Frightful of David's reactions and fearing for his family's safety, Henry convinces Monica to return David to his creators for destruction. En route, she instead spares David by abandoning him in a forest full of scrap metal and obsolete mechas, telling him to avoid people and find solace with his own kind. Now accompanied solely by Teddy, David recalls The Adventures of Pinocchio and decides to find the Blue Fairy in the hope that she will make him a "real boy" (and therefore worthy of Monica's love).

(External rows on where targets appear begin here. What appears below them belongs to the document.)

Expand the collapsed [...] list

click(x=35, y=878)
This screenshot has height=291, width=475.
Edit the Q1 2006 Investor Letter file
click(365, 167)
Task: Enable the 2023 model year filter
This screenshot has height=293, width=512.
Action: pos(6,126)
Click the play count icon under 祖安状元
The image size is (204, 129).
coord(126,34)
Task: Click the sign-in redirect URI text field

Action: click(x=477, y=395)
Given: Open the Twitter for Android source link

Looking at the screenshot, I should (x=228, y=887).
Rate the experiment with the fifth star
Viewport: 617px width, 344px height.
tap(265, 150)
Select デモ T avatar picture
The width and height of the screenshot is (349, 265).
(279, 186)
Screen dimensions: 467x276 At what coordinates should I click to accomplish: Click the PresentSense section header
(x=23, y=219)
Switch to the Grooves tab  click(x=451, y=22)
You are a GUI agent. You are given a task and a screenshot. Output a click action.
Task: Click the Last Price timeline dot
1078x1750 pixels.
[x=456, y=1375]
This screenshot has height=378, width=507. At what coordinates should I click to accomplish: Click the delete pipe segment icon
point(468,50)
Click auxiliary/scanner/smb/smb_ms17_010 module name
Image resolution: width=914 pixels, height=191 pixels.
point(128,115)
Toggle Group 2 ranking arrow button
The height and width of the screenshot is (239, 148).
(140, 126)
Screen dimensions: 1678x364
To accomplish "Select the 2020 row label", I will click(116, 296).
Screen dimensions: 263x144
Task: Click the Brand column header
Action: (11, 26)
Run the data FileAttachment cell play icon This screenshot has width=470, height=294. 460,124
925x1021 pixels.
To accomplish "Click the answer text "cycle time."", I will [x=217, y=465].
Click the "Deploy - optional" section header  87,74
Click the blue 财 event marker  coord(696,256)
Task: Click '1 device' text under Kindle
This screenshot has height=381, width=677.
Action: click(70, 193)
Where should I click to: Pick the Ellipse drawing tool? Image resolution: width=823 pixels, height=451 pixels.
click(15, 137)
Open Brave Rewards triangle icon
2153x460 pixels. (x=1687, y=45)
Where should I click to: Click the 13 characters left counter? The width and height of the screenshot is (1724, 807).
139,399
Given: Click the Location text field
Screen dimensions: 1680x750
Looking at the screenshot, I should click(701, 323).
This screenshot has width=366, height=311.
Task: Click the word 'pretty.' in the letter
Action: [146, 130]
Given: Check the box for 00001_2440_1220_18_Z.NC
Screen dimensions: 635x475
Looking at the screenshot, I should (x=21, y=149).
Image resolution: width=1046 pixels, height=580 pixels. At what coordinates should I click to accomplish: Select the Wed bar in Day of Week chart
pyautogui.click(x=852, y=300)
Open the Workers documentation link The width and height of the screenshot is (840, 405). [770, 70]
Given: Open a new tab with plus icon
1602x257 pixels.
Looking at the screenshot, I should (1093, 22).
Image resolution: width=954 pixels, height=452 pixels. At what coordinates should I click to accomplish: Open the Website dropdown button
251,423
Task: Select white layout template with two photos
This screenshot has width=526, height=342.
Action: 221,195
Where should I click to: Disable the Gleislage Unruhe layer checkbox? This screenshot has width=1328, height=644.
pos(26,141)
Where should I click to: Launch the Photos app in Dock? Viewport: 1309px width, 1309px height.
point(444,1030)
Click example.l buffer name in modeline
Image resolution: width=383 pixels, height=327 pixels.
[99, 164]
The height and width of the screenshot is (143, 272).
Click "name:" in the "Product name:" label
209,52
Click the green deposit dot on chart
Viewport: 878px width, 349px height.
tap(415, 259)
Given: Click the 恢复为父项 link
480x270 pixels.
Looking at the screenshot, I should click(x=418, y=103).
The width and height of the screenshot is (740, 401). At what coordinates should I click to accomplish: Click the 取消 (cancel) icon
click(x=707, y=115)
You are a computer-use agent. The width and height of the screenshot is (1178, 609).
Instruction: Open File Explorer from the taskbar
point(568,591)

David and Teddy are captured by the "Flesh Fair", a kind of traveling circus, in which obsolete mechas are destroyed in front of jeering crowds. About to be destroyed himself, David pleads for his life. The audience revolts, allowing David to escape with Gigolo Joe, a prostitute mecha on the run after being framed for murder. David, Teddy, and Joe go to the decadent resort town of Rouge City, where "Dr. Know", a holographic answer engine, directs them to the top of Rockefeller Center in the flooded ruins of New York City.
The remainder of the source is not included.